(Saved entries)
======

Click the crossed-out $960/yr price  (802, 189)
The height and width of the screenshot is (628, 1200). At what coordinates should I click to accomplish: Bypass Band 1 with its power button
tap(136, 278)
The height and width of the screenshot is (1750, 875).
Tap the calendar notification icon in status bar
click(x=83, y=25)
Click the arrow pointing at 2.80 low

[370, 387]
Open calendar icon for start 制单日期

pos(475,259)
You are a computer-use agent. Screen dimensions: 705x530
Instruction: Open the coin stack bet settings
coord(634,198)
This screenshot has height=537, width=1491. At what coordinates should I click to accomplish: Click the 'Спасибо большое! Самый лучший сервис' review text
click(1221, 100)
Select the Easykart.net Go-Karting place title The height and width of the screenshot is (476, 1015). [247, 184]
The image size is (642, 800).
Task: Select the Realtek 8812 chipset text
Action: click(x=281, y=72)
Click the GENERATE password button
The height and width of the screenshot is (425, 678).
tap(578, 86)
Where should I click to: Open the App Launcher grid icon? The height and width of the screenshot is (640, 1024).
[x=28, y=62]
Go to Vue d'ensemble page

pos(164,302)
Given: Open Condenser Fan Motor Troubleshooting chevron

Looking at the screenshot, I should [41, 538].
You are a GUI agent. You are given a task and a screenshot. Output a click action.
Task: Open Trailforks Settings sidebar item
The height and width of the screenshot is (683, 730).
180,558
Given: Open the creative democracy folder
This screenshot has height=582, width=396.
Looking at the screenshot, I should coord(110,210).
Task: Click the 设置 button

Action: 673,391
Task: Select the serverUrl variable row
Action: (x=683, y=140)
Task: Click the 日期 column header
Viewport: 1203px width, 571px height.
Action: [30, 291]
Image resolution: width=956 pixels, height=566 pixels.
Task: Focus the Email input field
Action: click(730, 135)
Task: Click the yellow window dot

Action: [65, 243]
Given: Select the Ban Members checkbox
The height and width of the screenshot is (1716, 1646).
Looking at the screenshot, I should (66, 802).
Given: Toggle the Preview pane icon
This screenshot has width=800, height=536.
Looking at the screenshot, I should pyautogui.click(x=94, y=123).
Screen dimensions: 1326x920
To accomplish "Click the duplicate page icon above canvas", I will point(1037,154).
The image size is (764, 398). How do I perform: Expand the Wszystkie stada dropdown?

======

▸ What to produce
Each line of the entries above that contains "agent" is to be copied.

▸ Answer to this problem
You are a computer-use agent. Screen dimensions: 705x530
You are a GUI agent. You are given a task and a screenshot. Output a click action.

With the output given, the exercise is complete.